▶ _What you will do_:
From the line containing "980x461 pixels. How" to the last line of the listing, transcribe exactly and add nothing else; keep both ends and omit pictures.

▶ _Material shown_:
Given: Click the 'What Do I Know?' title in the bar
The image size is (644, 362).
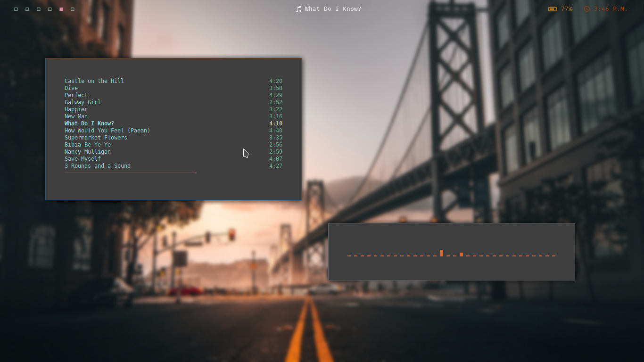Looking at the screenshot, I should click(333, 8).

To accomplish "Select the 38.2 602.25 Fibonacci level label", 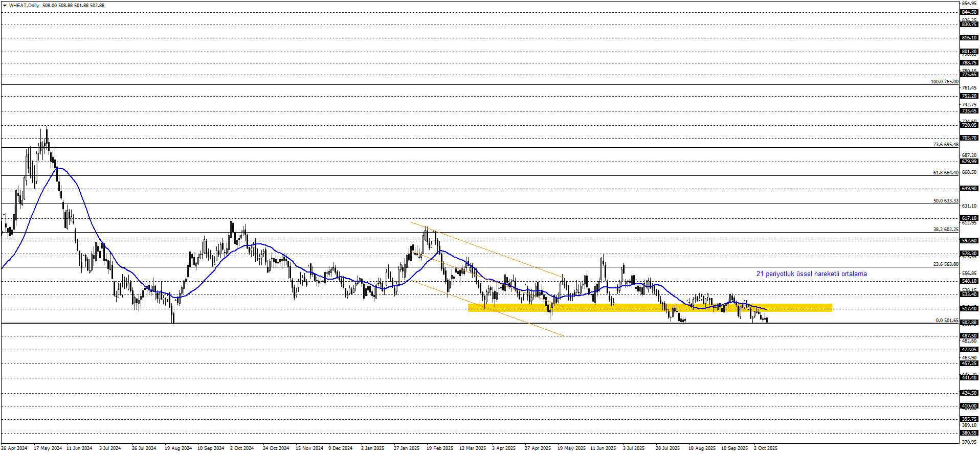I will 945,230.
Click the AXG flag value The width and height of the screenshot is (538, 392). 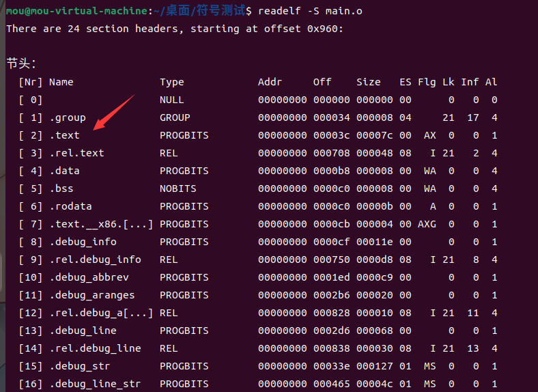point(426,224)
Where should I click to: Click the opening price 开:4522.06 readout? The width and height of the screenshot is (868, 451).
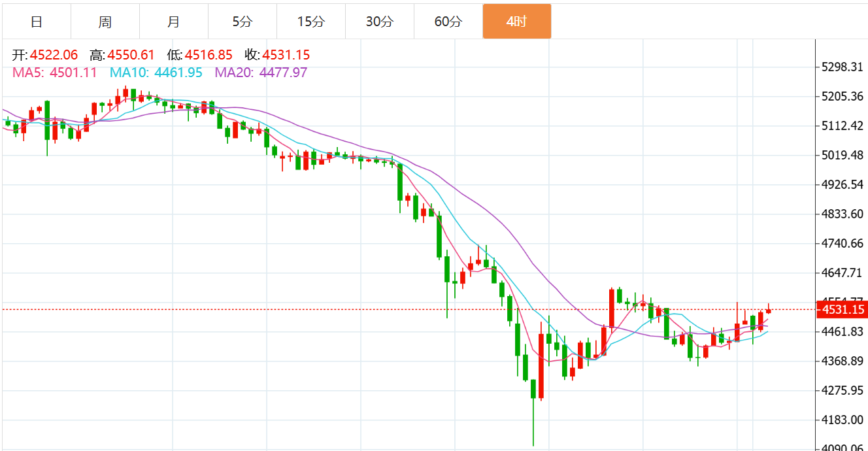tap(44, 56)
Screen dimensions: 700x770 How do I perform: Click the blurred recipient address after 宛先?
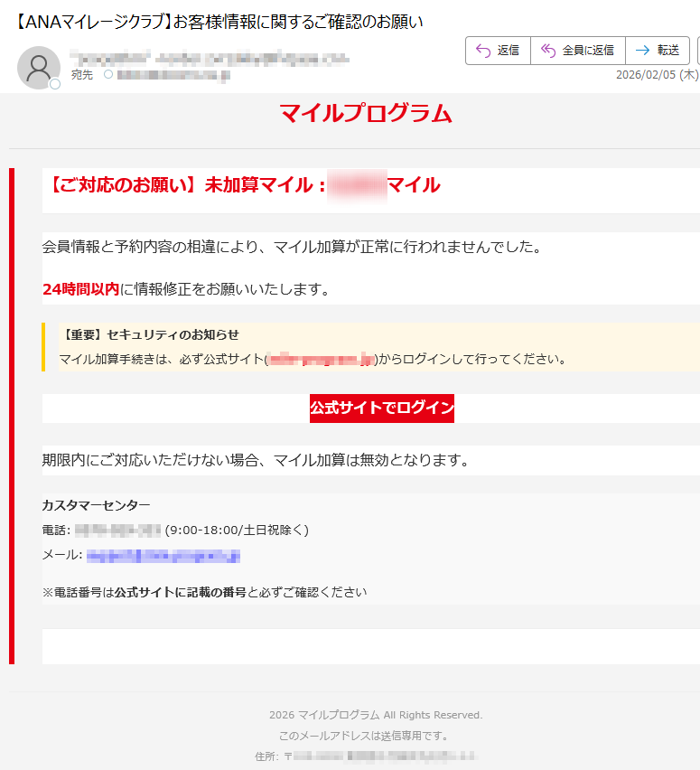(172, 75)
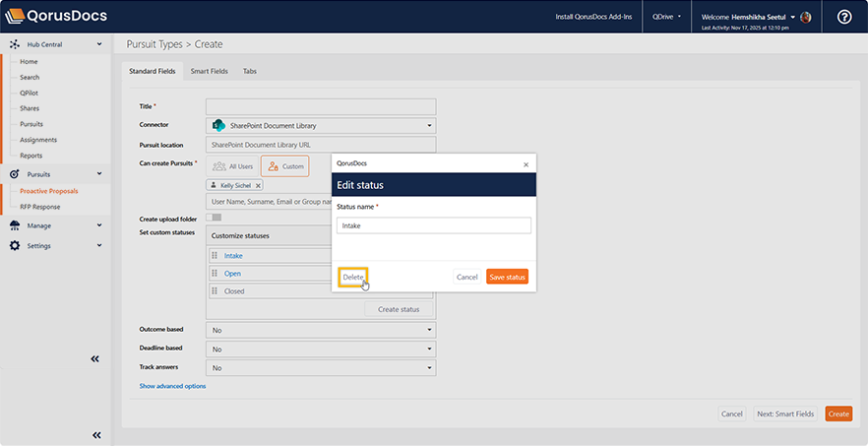Click drag handle beside Open status
This screenshot has width=868, height=446.
[215, 274]
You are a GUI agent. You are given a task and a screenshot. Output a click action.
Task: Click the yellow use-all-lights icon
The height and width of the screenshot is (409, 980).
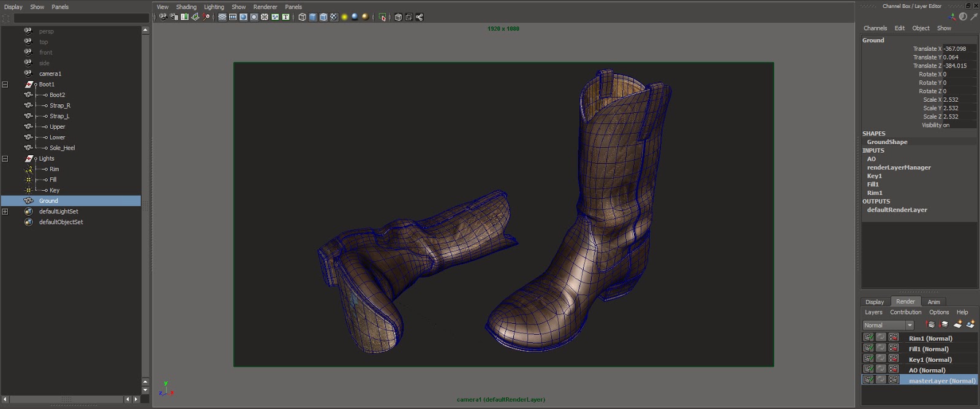coord(344,17)
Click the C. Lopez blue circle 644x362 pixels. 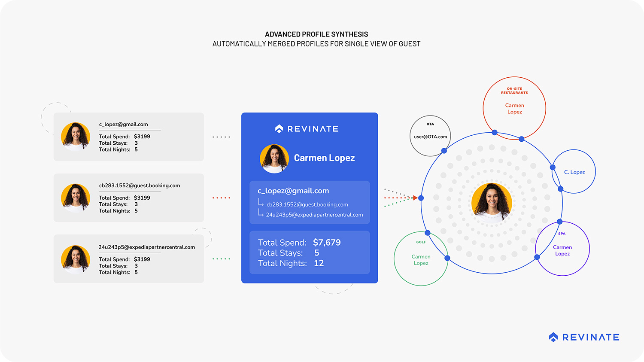coord(574,172)
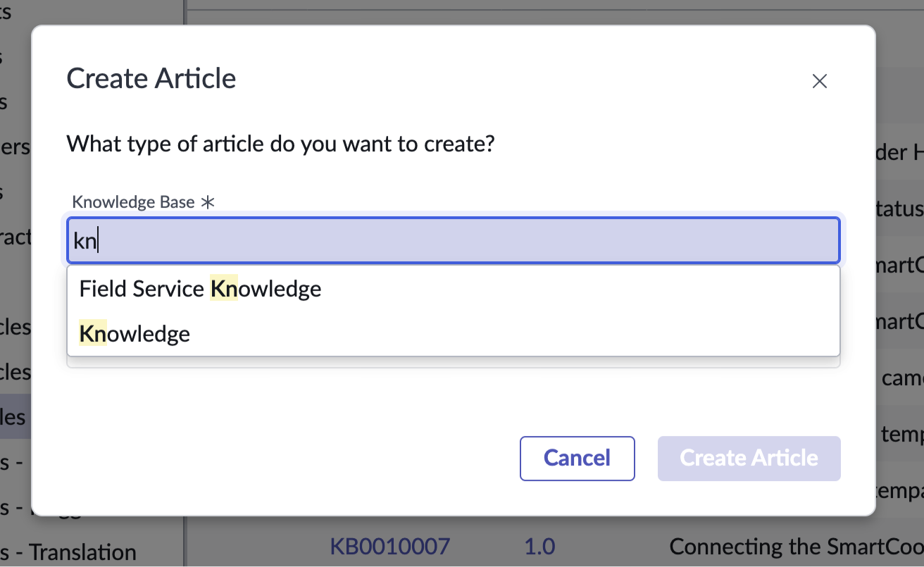
Task: Open the "Connecting the SmartCoo..." article link
Action: pos(789,546)
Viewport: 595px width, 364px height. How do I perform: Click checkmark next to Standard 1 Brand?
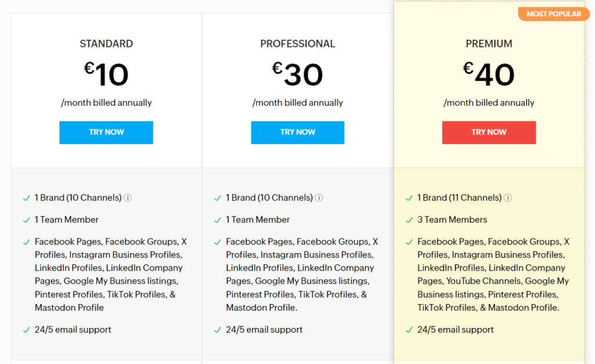pyautogui.click(x=27, y=198)
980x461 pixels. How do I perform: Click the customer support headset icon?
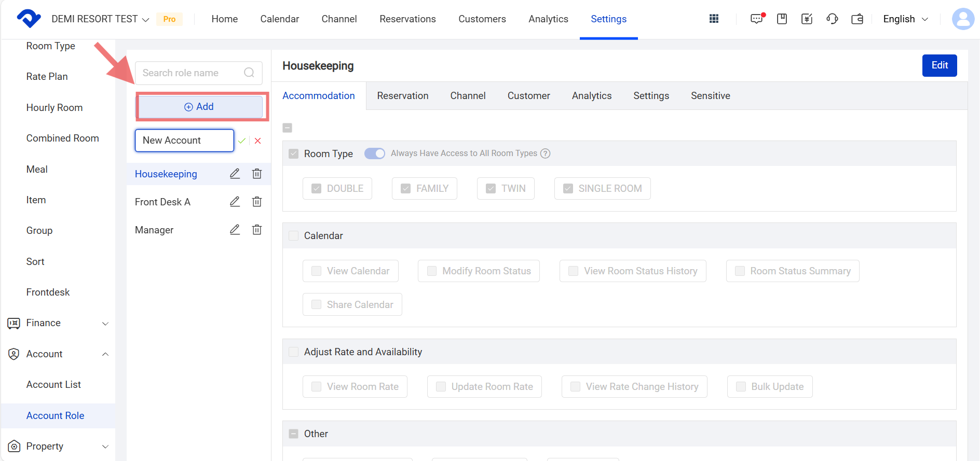[x=832, y=19]
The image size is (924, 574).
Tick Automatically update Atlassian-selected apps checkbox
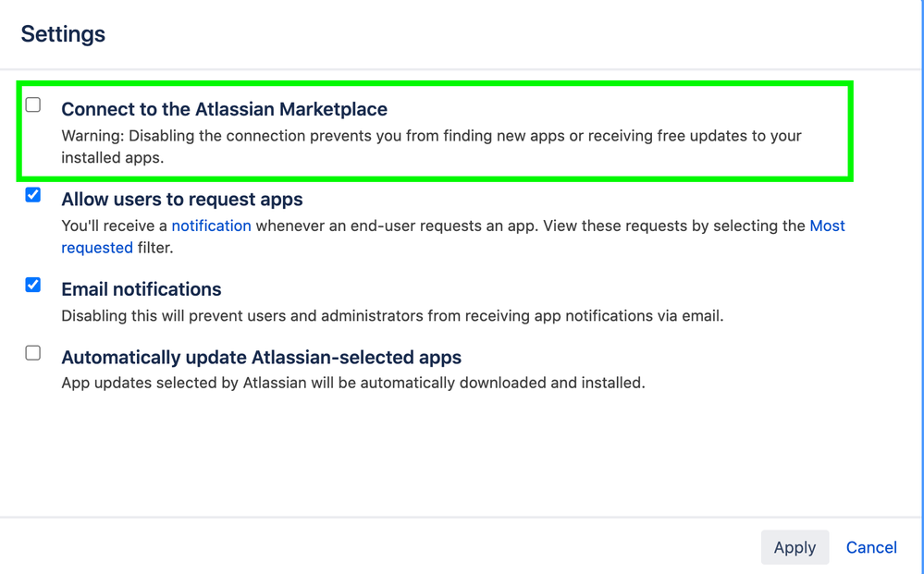coord(33,353)
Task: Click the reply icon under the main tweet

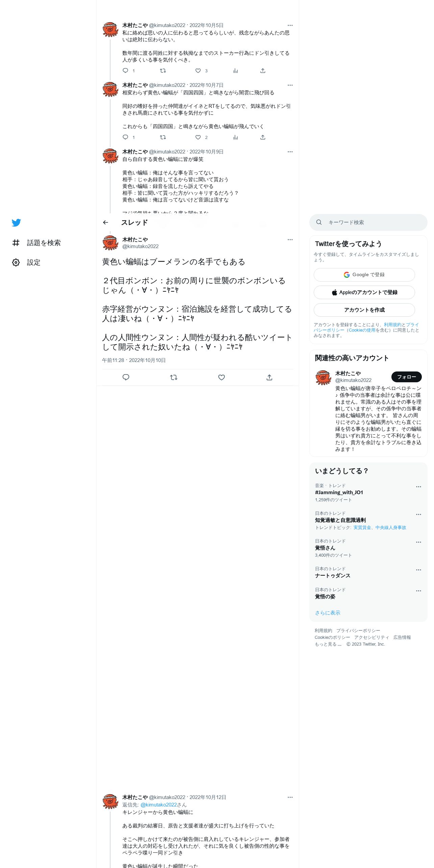Action: click(x=126, y=377)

▶ _Exercise result_:
980x461 pixels. How do I perform: Click the customer support headset icon?
[x=832, y=19]
The image size is (924, 574).
Tick Automatically update Atlassian-selected apps checkbox
coord(33,353)
Task: Click the reply icon under the main tweet

Action: click(x=126, y=377)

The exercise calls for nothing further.